[DOCUMENT SECTION Boundary: Start]
While the U.S. seeks to impose destructive sanctions, Nicaragua, is showing the world how to defend human rights without resorting to the destruction of war or sanctions.
I was 13 years old the day I got braces on my teeth and the United States bombed Baghdad, launching the “first” Iraq war.
“Today, Wednesday the 16th of January 1991, we had just gotten out of the dentist’s office and Mom told me the news,” I wrote in my journal. “She started saying, ‘Oh my God!’ and I was silent, wanting to cry and throw up.”
My 8th grade class organized a “speak out” in the school library. The students sat cross-legged on the carpet and took turns struggling to express our feelings through the tangle of meaningless phrases we’d heard adults around us using. One of my classmates stood up to say she was worried about her dad; he was a soldier and had been deployed. “I support our troops,” she declared.
I remember how scared we all were, just kids together confronting the illogical concept of war. I stood up and nervously spoke around my newly-installed braces to say that I supported soldiers as people, but didn’t support the war that sent them into danger.
The kids around me asked, “But how else can we protect the defenseless Kuwaitis?” We had heard about Iraqi human rights abuses when a Kuwaiti nurse gave emotional testimony before Congress telling how she had witnessed Iraqi soldiers take babies out of incubators in a Kuwaiti hospital and leave the newborn babies to die.
“If we don’t use force, then how else can we stop a monster like Sadaam Hussein?”
The only possible alternative to war that we heard mentioned was “sanctions.”
Of course, I didn’t know then what I know now: Firstly, that the “nurse” was actually the 15-year old daughter of the Kuwaiti ambassador to the U.S., and her “testimony” was organized by a public relations firm hired by the Kuwaiti government to manipulate the U.S. public into supporting armed conflict.
[DOCUMENT SECTION Boundary: End]
[EXERCISE DATA Boundary: Start]
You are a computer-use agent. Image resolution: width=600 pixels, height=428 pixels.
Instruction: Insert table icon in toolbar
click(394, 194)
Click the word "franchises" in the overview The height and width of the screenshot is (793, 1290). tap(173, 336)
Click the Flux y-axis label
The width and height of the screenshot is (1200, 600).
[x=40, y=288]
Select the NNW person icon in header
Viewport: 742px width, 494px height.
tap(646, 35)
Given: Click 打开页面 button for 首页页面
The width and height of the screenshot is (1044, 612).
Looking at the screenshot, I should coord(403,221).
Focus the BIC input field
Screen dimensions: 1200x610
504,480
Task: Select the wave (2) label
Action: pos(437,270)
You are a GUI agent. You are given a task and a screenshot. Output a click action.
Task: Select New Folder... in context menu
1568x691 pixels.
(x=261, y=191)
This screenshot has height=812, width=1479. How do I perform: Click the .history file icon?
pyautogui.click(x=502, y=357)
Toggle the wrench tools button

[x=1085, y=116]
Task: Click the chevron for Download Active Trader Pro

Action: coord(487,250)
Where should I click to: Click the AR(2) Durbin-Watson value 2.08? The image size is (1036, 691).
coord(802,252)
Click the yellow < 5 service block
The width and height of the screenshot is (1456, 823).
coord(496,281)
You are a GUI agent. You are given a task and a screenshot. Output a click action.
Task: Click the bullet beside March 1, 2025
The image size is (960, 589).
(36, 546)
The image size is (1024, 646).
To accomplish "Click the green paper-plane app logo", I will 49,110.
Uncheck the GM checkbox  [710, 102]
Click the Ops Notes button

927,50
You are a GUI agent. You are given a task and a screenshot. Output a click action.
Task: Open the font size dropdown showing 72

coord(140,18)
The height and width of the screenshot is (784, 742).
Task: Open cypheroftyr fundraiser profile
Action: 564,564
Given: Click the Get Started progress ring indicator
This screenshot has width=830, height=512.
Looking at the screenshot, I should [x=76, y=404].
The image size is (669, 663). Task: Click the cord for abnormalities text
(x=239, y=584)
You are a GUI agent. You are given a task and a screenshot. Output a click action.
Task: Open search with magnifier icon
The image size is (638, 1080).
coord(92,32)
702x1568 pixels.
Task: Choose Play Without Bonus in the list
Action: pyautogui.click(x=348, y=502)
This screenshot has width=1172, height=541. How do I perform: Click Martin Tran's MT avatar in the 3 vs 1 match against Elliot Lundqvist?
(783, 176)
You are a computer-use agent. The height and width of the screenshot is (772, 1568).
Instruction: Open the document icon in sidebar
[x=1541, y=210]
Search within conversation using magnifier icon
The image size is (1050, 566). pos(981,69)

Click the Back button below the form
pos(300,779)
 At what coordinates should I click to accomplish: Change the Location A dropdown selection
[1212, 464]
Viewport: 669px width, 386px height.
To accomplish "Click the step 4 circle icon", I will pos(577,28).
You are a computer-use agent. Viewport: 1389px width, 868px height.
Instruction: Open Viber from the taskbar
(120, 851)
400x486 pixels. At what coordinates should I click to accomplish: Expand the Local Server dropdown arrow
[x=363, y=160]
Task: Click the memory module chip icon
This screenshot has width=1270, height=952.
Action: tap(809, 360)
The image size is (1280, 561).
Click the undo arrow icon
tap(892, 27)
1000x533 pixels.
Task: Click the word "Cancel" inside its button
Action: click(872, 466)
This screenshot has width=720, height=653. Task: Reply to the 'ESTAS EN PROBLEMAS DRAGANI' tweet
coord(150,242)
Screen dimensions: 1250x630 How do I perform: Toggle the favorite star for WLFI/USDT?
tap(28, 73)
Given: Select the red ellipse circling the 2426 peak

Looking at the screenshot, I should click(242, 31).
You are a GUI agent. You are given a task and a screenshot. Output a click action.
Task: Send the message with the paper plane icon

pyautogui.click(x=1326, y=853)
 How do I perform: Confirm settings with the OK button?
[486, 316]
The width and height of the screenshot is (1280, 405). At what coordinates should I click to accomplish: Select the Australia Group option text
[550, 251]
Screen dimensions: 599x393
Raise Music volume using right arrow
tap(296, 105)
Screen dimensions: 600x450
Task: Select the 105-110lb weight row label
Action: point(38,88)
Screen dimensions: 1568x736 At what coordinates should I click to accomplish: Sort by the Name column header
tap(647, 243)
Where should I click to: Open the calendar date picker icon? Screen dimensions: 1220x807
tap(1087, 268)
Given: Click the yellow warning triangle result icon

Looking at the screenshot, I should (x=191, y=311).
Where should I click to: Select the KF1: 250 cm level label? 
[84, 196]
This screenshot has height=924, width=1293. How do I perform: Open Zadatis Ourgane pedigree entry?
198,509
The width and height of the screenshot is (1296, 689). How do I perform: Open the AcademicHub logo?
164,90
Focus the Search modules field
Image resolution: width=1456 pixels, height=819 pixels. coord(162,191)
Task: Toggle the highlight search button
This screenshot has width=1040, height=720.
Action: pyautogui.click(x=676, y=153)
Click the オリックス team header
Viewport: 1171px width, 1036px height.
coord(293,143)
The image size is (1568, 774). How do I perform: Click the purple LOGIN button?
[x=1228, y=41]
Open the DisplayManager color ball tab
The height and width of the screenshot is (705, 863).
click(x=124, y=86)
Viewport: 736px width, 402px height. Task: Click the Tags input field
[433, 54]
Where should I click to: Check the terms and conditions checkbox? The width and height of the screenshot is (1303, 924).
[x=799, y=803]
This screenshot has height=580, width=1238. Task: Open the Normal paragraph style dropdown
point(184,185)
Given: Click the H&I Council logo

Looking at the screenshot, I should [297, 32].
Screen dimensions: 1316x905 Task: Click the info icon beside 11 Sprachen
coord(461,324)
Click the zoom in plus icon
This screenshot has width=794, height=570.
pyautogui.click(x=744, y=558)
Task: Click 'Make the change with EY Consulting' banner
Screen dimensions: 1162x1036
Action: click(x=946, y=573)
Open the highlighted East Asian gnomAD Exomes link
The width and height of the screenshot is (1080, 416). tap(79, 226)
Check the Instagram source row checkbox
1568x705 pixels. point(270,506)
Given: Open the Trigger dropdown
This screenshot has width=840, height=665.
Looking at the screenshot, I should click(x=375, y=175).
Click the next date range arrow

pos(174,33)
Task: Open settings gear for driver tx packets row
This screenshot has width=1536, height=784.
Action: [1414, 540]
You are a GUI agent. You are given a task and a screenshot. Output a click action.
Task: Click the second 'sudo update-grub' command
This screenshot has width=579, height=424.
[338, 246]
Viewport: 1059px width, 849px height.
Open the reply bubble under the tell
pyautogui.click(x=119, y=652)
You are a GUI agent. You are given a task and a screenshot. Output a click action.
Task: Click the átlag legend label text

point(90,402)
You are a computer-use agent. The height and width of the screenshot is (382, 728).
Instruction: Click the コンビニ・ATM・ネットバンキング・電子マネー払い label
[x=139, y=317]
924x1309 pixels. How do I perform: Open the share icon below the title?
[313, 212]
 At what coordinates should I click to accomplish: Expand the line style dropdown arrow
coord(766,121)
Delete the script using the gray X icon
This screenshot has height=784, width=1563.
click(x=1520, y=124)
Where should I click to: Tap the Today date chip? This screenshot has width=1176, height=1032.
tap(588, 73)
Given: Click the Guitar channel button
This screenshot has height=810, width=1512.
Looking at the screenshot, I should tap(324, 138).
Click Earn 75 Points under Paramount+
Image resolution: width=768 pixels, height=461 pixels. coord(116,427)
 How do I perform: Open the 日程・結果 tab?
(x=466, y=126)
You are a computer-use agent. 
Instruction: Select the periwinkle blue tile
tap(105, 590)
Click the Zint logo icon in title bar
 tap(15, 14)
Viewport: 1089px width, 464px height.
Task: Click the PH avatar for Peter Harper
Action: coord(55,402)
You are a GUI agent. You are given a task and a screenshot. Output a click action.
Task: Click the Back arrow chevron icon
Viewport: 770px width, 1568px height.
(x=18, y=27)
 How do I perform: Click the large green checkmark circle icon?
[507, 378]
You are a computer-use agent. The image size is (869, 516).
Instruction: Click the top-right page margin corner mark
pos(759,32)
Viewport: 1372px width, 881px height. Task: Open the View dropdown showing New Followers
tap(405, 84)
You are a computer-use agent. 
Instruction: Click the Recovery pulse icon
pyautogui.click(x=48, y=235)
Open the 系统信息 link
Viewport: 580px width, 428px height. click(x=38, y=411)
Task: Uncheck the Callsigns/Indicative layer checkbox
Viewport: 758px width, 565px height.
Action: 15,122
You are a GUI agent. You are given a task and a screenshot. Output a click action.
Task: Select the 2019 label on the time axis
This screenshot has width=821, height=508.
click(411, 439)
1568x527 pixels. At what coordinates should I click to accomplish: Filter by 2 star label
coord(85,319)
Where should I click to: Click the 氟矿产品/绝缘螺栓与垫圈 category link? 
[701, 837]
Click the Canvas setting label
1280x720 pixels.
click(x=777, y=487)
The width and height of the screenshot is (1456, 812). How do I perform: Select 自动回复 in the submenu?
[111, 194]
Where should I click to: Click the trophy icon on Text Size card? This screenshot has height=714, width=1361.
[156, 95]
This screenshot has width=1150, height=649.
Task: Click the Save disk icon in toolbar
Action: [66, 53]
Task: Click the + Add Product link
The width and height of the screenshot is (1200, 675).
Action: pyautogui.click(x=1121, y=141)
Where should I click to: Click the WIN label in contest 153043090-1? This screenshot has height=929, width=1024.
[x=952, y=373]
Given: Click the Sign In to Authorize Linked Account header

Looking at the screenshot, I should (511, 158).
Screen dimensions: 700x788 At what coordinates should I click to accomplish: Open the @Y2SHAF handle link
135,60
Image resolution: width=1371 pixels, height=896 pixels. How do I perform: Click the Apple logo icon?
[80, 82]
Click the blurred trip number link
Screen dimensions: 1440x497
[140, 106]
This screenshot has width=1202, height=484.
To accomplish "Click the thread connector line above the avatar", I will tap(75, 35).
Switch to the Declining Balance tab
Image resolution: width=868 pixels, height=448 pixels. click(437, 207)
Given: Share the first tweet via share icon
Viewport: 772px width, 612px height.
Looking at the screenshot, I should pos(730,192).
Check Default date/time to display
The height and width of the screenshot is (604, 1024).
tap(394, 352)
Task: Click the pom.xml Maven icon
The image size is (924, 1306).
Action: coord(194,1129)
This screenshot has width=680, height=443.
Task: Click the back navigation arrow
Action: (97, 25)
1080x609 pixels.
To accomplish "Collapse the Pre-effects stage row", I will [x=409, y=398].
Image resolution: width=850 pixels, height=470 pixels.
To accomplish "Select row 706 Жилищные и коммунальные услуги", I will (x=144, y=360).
[EXERCISE DATA Boundary: End]
WHAT THIS EXERCISE ASKS
[a] Name every country that the essay on war and sanctions refers to by name, not counting adjectives such as "Kuwaiti" or "Iraqi."
[b] Carry on the essay on war and sanctions, starting right after its last sentence about the Kuwaiti ambassador's daughter.

ANSWERS FOR THE EXERCISE
[a] Nicaragua, the United States (also written "U.S."), and Iraq.

[b]
Secondly, unilateral coercive measures, or “sanctions,” are rejected by more than two-thirds of the international community and actually hurt the most vulnerable people by restricting their access to food, water, sanitation, medicines, health services and employment.
Today, when not actively bombing other countries, the U.S. continues to use unilateral coercive measures – currently imposed on 30 countries – harming the civilian populations of sovereign nations in order to further its own geopolitical agenda.
Right now the U.S. is seeking further unilateral coercive measures against Nicaragua through Senate Bill 1881, “Restoring Sovereignty and Human Rights in Nicaragua Act.” The proposed bill includes blanket sanctions on broad sectors such as gold and beef, and proposes to eject Nicaragua from regional agreements which could only be implemented by violating those agreements, impinging on the sovereignty not only of Nicaragua but also its neighbors.
The U.S. is trying to destabilize Nicaragua’s democratically elected government using “human rights” as an excuse with no evidence of actual human rights violations by Nicaragua. At the same time, the U.S. not only ignores real human rights violations by Israel in Gaza, but is actively participating in the genocide of the Palestinian people by arming Israel.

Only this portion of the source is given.